* COMPLETE THE FOLLOWING *
• a. In the text below about the JavaScript snippet that prints "fail", who first posted that snippet on Twitter?
• b. Pick up the text below about the JavaScript snippet that prints "fail" and continue it from its last sentence, leaving the listing aside.

* QUOTED TEXT *
While reading this article posted on dzone I found a snippet of JavaScript originally posted on Twitter by Marcus Lagergren.
The following code apparently prints the string "fail"
(![]+[])[+[]]+(![]+[])[+!+[]]+([![]]+[][[]])[+!+[]+[+[]]]+(![]+[])[!+[]+!+[]];
This involves implicit type casting and I'm trying to understand how exactly this line is interpreted.
I've isolated each character
(![]+[])[+[]] prints "f"
(![]+[])[+!+[]] prints "a"
([![]]+[][[]])[+!+[]+[+[]]] prints "i"
(![]+[])[!+[]+!+[]] prints "l"
I've also managed to break down the expressions returning each letter apart from "i"
letter "f"
![] an empty array is an Object, which according to ECMAScript documentation, point 9.2 evaluates to true when converted to a boolean so this is false
false+[] as per Point 11.6.1 both arguments of the binary + operator get converted to String, therefore we get "false"+"", which evaluates "false"
+[] a unary plus operator causes a ToNumber conversion followed by a ToPrimitive conversion if the argument is an Object. The result of such conversion is determined by calling the [[DefaultValue]] internal method of the object. In case of an empty array, it defaults to 0.
(ECMAScript Documentation, sections: 11.4.6, 9.3, 9.1 )
"false"[0] we're accessing the character at index 0, hence the "f"
letter "a"
Same story, the only difference here are additional conversions in the part in square brackets (which evaluates to a number to point at another character in the string "false"), triggered by the use of unary + and ! operators.
+[] evaluates to 0, as explained above.

* COLLECTED MATERIAL *

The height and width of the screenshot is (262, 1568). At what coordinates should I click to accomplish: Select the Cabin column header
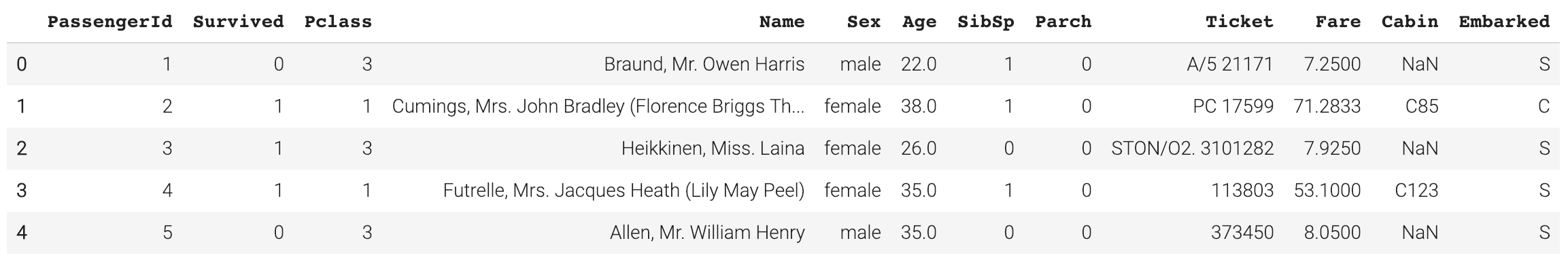coord(1410,22)
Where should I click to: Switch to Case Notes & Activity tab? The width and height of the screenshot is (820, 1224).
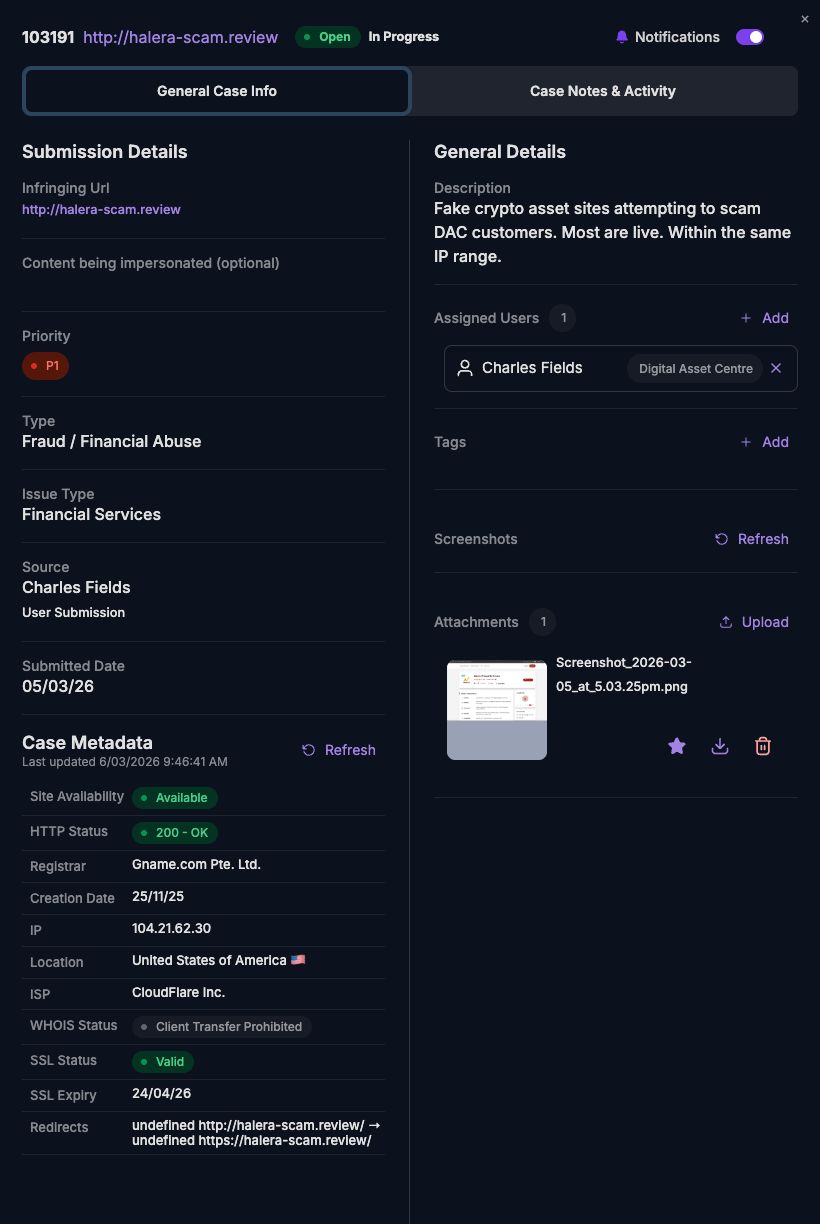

* ANSWERS IN ORDER *
• a. Marcus Lagergren

• b.
!0 evaluates to true as defined in Section 9.2 and Section 11.4.9. First, 0 is converted to a boolean false and then the operator inverts the value.
+true again, the unary plus triggers a ToNumber conversion, which returns a 1 for binary true
(Section 11.4.6 and 9.3)
"false"[1] returns the second character in the string, which is "a"
letter "l"
!+[] evaluates to true as explained above
true+true using the binary + on primitives triggers a ToNumber conversion. In case of true, its result is 1 and 1+1 equals 2
"false"[2] - self explanatory
letter "i"
What leaves me stumped is the letter "i". I can see that the second part (in square brackets) evaluates to the string "10" and that the first part (in parentheses) returns "falseundefined" but I can't make heads or tails of how this is happening. Could someone explain it step by step? Especially the magic that happens with square brackets? (arrays and array access)
If possible, I'd like each step to contain a link to the underlying ECMAScript rules.
What I find the most cryptic is this part: [][[]]
Your cryptic part isn't all that cryptic if you rewrite it a little:
[]['']
[] will be coerced into a string because it isn't an integer, so you're looking for a property of [] with the name '' (an empty string). You'll just get undefined, as there is no property with that name.
As for the actual letter, break the expression up into the two main components:
The string ([![]]+[][[]]):
[![]] is [false].
[][[]] is undefined.
Add them together and you get "falseundefined".
And the index: [+!+[]+[+[]]]. Some whitespace and parentheses will make the operations much clearer: [+(!(+[])) + [+[]]]:
[+[]] is [0].
+[] coerces [] to an integer, so you get 0.
!+[] coerces 0 to a boolean and negates it, so you get true.
+!+[] coerces true to an integer, so you get 1.
Add them together, and you get ["10"].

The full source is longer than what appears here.